- **EXCERPT TO READ**
---*---
Scott Benner, stay-at-home-dad and published author and blogger, has kindly shared his experiences and tips for helping children with diabetes gain more independence and control over their diabetes management. Today Scott shares the sixth and final installment of the series.
Scott and Arden at a book signing for Scott's debut book, "Life is Short, Laundry is Eternal."
I was asked recently on my blog if I had any tips for a family that was considering Arden’s school day diabetes management plan. Anything that I hadn’t mentioned - perhaps a tip that would make the transition smoother. I responded in part by saying, “I didn't know what I was doing when I started either.” I think that’s the most powerful message of support I could offer anyone. None of us know what to expect when we forge our own way with type 1 diabetes. All we have is the knowledge that we’ve been able to accumulate, but I think that’s a lot.
---*---
- **Records excerpted from a collection**

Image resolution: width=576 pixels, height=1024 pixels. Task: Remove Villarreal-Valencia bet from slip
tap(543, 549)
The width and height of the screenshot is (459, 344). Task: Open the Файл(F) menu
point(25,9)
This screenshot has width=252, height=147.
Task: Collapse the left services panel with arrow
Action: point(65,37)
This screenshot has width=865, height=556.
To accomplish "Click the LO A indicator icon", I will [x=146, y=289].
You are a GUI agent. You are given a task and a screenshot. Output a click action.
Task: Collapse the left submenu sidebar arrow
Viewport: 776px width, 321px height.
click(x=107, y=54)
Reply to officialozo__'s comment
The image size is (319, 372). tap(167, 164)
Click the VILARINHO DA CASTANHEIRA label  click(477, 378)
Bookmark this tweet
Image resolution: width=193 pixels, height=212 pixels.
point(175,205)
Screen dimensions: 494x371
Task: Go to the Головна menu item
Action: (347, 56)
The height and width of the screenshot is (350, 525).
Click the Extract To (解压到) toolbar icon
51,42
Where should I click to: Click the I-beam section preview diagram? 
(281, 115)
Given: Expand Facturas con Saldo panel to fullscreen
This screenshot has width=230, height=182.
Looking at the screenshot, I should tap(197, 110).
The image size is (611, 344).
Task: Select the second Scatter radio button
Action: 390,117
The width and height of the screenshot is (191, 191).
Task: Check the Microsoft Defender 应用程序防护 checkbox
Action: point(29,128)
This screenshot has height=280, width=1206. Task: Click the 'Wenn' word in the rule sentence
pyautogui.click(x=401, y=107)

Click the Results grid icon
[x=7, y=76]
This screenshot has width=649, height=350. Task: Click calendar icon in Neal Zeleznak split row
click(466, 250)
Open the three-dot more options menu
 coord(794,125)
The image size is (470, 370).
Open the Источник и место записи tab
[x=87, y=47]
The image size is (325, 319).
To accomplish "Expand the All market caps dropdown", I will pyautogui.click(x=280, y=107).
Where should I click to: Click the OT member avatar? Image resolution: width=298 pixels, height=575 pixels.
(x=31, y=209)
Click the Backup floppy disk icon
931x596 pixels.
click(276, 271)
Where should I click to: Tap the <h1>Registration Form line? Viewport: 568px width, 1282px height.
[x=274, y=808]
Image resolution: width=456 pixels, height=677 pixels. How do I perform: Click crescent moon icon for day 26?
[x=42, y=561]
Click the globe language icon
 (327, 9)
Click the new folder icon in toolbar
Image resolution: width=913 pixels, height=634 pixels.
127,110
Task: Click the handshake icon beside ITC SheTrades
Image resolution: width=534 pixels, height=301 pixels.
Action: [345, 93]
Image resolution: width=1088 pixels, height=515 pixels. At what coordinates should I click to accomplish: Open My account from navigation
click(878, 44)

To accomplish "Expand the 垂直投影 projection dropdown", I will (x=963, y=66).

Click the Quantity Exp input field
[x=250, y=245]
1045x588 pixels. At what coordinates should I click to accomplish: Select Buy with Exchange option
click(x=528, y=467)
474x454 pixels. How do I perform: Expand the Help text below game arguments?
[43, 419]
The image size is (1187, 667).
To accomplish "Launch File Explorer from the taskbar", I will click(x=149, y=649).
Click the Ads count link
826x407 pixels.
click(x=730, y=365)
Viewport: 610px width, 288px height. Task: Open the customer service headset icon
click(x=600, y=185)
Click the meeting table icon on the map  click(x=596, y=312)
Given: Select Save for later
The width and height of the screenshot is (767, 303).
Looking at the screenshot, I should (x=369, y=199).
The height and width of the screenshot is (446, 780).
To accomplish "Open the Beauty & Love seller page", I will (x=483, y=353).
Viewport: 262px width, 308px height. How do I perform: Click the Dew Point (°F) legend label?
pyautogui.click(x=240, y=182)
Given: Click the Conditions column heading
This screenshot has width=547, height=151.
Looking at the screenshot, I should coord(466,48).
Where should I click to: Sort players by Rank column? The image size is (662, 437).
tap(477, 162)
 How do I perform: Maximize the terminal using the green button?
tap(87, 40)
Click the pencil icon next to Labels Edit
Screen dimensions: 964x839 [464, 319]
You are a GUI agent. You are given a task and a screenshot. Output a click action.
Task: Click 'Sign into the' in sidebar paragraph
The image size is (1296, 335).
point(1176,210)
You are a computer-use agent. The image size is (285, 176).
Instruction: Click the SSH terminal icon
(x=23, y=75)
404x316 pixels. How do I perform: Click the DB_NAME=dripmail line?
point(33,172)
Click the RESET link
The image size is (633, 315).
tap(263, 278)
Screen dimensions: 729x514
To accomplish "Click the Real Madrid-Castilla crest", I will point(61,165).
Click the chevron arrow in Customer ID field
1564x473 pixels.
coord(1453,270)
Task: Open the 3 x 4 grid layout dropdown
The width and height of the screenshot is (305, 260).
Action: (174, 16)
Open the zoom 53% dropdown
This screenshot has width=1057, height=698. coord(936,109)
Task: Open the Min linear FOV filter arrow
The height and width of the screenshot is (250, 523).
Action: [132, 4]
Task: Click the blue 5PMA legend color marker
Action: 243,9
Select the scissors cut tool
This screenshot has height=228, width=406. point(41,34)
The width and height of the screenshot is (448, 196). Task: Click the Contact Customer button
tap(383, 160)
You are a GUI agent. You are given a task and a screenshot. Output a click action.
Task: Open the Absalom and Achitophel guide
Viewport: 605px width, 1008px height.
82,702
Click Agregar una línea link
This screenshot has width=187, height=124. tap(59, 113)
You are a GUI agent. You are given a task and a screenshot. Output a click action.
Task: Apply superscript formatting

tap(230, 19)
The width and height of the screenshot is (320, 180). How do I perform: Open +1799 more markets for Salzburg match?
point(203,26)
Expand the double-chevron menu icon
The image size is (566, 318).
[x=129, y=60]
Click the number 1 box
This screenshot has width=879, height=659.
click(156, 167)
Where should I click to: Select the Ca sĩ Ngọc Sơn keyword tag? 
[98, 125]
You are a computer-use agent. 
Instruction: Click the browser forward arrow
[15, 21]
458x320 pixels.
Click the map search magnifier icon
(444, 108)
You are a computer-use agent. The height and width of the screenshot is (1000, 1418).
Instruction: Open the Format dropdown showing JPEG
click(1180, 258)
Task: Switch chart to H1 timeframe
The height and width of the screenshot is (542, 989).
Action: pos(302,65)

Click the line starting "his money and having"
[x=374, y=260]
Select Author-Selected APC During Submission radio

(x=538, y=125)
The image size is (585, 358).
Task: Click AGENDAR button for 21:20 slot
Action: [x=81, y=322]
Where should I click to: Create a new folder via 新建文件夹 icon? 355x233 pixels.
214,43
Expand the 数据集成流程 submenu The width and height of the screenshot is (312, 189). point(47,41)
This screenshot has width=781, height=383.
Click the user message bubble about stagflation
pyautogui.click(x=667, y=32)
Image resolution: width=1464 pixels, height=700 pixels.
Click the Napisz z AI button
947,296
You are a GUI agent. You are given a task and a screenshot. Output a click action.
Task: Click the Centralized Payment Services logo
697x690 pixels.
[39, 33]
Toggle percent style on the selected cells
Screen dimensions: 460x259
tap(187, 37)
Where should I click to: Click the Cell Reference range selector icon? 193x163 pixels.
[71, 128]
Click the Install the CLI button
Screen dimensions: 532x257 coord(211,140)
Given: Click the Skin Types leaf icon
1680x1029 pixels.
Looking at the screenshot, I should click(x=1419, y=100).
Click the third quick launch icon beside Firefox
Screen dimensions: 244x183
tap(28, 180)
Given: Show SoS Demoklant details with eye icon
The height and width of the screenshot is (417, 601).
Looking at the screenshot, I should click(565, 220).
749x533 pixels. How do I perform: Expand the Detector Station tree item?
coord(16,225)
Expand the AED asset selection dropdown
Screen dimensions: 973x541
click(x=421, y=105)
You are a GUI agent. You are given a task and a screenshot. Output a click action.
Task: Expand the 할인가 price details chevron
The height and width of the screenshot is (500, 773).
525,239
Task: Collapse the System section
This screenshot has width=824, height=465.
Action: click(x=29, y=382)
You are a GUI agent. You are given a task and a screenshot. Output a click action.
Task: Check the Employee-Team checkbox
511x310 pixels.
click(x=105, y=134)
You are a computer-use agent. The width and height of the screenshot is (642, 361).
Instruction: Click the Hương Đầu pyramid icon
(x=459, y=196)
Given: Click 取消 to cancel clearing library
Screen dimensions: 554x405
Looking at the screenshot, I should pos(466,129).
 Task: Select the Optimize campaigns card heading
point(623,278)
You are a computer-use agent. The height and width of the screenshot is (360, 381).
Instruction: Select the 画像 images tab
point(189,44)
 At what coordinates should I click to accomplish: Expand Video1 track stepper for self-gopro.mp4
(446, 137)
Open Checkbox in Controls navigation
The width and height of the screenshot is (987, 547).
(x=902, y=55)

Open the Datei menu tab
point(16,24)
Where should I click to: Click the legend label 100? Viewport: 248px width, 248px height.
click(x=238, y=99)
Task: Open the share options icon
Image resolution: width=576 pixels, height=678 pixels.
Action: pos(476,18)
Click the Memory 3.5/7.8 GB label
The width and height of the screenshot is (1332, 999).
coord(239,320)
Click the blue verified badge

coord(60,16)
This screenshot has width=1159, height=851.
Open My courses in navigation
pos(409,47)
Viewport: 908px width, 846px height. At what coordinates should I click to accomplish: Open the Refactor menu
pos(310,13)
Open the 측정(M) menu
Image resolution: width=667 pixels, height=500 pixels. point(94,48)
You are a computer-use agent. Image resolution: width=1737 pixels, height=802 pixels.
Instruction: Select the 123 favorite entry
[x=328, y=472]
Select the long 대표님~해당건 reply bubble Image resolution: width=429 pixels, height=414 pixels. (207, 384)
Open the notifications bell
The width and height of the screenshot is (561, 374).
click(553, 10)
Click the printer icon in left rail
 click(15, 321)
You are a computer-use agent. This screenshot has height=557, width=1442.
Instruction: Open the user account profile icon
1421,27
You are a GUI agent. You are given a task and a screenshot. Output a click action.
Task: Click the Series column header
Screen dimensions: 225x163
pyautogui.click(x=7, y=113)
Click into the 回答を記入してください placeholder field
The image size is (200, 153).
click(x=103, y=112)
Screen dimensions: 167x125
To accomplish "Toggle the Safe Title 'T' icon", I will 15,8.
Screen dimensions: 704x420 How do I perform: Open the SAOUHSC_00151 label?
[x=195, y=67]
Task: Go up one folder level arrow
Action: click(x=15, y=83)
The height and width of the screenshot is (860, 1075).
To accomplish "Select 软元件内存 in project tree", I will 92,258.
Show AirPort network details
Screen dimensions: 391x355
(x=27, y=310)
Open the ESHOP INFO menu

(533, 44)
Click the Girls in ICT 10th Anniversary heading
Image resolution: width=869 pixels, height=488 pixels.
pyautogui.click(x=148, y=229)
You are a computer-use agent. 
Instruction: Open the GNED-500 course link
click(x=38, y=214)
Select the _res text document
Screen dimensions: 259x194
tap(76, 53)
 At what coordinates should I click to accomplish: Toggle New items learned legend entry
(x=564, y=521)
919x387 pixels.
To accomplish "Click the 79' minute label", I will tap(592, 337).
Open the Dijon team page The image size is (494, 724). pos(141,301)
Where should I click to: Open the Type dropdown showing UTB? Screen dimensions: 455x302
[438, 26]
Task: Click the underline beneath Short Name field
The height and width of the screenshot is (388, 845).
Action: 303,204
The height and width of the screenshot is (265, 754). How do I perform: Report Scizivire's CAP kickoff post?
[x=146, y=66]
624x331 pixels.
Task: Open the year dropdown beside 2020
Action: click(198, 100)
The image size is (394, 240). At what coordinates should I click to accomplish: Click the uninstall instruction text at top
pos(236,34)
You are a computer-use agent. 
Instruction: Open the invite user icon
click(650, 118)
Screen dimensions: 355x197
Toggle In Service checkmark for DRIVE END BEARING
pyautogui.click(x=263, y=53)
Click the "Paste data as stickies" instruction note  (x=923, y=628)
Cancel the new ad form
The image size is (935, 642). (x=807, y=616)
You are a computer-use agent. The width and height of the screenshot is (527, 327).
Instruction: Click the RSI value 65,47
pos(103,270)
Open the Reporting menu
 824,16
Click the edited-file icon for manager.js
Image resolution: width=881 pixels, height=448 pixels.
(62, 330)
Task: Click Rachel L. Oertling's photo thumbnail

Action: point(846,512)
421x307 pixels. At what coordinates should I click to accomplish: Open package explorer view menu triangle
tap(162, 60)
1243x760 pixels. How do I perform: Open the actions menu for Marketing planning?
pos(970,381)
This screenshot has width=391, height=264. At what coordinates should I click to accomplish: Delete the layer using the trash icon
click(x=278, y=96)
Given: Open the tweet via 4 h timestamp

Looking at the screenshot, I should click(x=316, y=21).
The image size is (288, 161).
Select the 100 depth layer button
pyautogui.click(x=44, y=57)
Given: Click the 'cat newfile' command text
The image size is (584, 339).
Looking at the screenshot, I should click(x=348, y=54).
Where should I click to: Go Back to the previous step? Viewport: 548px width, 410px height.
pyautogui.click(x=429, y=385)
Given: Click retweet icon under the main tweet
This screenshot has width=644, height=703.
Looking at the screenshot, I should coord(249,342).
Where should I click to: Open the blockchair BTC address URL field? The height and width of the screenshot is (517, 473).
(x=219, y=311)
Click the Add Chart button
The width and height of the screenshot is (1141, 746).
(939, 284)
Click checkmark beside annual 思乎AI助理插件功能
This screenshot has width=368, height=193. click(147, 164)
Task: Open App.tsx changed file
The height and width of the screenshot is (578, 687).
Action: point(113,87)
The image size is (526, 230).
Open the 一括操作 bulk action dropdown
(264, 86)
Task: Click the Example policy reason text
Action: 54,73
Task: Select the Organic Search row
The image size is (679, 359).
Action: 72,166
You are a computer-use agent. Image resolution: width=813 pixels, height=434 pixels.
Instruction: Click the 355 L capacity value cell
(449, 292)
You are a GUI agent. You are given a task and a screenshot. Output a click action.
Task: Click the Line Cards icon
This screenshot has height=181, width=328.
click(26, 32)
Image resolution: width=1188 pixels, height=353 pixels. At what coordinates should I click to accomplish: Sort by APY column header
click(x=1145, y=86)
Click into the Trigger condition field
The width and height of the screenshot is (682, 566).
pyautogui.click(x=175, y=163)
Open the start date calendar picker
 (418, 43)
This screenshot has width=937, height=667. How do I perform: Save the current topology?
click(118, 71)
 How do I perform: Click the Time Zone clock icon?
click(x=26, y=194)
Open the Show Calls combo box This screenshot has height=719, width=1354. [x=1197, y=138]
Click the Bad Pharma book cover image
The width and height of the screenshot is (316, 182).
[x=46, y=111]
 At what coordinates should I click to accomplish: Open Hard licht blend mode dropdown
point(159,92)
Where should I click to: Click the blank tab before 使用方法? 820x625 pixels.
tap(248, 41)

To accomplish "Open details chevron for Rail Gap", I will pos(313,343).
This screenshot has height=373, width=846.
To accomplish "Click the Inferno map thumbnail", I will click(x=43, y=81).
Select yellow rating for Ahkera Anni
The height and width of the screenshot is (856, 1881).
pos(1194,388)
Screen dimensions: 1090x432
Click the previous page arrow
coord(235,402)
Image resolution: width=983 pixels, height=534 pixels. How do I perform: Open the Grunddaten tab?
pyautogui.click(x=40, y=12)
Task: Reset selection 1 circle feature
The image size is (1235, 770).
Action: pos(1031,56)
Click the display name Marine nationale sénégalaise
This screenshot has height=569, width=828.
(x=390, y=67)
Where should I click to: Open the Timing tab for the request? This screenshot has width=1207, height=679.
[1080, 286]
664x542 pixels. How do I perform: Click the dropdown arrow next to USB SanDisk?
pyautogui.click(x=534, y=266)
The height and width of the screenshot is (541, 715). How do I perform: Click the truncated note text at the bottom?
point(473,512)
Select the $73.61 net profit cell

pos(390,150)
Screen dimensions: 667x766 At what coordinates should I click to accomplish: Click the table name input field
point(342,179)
---*---
Reproduce the post on helping children with diabetes, from "I was asked" to "that’s a lot.".

I was asked recently on my blog if I had any tips for a family that was considering Arden’s school day diabetes management plan. Anything that I hadn’t mentioned - perhaps a tip that would make the transition smoother. I responded in part by saying, “I didn't know what I was doing when I started either.” I think that’s the most powerful message of support I could offer anyone. None of us know what to expect when we forge our own way with type 1 diabetes. All we have is the knowledge that we’ve been able to accumulate, but I think that’s a lot.